▶ [Exercise objective]
The line containing "How do I perform: Select" and every line after it, through the last one below: output exactly these and nothing else.

^^^^

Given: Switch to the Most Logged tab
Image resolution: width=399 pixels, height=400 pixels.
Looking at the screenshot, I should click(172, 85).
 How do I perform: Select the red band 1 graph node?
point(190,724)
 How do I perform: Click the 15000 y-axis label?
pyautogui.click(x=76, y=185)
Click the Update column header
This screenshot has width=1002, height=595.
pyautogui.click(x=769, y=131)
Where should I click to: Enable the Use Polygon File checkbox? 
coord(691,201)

^^^^

▶ [Solution to this problem]
 How do I perform: Select the red band 1 graph node?
point(190,724)
 How do I perform: Click the 15000 y-axis label?
pyautogui.click(x=76, y=185)
Click the Update column header
This screenshot has width=1002, height=595.
pyautogui.click(x=769, y=131)
Where should I click to: Enable the Use Polygon File checkbox? 
coord(691,201)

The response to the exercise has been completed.